● Set task
Rewrite the material below, replacing every "Instruction" with "Command" and leaving everything else untouched.

● Rows of pointing data
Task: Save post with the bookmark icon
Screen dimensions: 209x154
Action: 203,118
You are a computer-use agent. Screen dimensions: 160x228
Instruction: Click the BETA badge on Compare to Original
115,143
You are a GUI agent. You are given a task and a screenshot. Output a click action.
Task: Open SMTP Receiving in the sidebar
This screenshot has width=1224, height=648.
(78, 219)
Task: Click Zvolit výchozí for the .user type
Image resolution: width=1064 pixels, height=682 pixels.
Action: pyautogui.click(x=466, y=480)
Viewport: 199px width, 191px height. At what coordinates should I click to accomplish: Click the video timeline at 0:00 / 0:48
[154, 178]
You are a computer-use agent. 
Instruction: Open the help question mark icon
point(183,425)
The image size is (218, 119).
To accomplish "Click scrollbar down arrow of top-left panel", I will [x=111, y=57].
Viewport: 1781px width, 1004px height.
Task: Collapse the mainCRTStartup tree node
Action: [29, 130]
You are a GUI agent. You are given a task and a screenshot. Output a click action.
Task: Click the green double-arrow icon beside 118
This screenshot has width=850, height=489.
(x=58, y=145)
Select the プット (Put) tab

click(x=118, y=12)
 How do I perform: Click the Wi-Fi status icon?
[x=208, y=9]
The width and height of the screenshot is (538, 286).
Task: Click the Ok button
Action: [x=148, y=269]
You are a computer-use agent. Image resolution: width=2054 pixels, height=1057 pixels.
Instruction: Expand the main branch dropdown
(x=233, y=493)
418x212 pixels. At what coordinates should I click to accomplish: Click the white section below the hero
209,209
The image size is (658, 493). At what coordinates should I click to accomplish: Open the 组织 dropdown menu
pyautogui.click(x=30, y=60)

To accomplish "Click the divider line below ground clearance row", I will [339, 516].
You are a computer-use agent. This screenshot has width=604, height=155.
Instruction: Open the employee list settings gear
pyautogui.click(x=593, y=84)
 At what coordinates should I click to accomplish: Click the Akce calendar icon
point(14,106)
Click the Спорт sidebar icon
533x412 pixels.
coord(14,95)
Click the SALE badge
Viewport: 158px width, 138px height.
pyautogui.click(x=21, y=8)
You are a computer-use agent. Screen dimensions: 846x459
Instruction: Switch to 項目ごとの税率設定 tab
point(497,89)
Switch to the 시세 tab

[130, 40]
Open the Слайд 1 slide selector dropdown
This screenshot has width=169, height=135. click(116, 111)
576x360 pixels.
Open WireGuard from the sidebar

● Task response
Task: Save post with the bookmark icon
Screen dimensions: 209x154
Action: 203,118
You are a computer-use agent. Screen dimensions: 160x228
Command: Click the BETA badge on Compare to Original
115,143
You are a GUI agent. You are given a task and a screenshot. Output a click action.
Task: Open SMTP Receiving in the sidebar
This screenshot has width=1224, height=648.
(78, 219)
Task: Click Zvolit výchozí for the .user type
Image resolution: width=1064 pixels, height=682 pixels.
Action: pyautogui.click(x=466, y=480)
Viewport: 199px width, 191px height. At what coordinates should I click to accomplish: Click the video timeline at 0:00 / 0:48
[154, 178]
You are a computer-use agent. 
Command: Open the help question mark icon
point(183,425)
The image size is (218, 119).
To accomplish "Click scrollbar down arrow of top-left panel", I will [x=111, y=57].
Viewport: 1781px width, 1004px height.
Task: Collapse the mainCRTStartup tree node
Action: [29, 130]
You are a GUI agent. You are given a task and a screenshot. Output a click action.
Task: Click the green double-arrow icon beside 118
This screenshot has width=850, height=489.
(x=58, y=145)
Select the プット (Put) tab

click(x=118, y=12)
 How do I perform: Click the Wi-Fi status icon?
[x=208, y=9]
The width and height of the screenshot is (538, 286).
Task: Click the Ok button
Action: [x=148, y=269]
You are a computer-use agent. Image resolution: width=2054 pixels, height=1057 pixels.
Command: Expand the main branch dropdown
(x=233, y=493)
418x212 pixels. At what coordinates should I click to accomplish: Click the white section below the hero
209,209
The image size is (658, 493). At what coordinates should I click to accomplish: Open the 组织 dropdown menu
pyautogui.click(x=30, y=60)

To accomplish "Click the divider line below ground clearance row", I will [339, 516].
You are a computer-use agent. This screenshot has width=604, height=155.
Command: Open the employee list settings gear
pyautogui.click(x=593, y=84)
 At what coordinates should I click to accomplish: Click the Akce calendar icon
point(14,106)
Click the Спорт sidebar icon
533x412 pixels.
coord(14,95)
Click the SALE badge
Viewport: 158px width, 138px height.
pyautogui.click(x=21, y=8)
You are a computer-use agent. Screen dimensions: 846x459
Command: Switch to 項目ごとの税率設定 tab
point(497,89)
Switch to the 시세 tab

[130, 40]
Open the Слайд 1 slide selector dropdown
This screenshot has width=169, height=135. click(116, 111)
576x360 pixels.
Open WireGuard from the sidebar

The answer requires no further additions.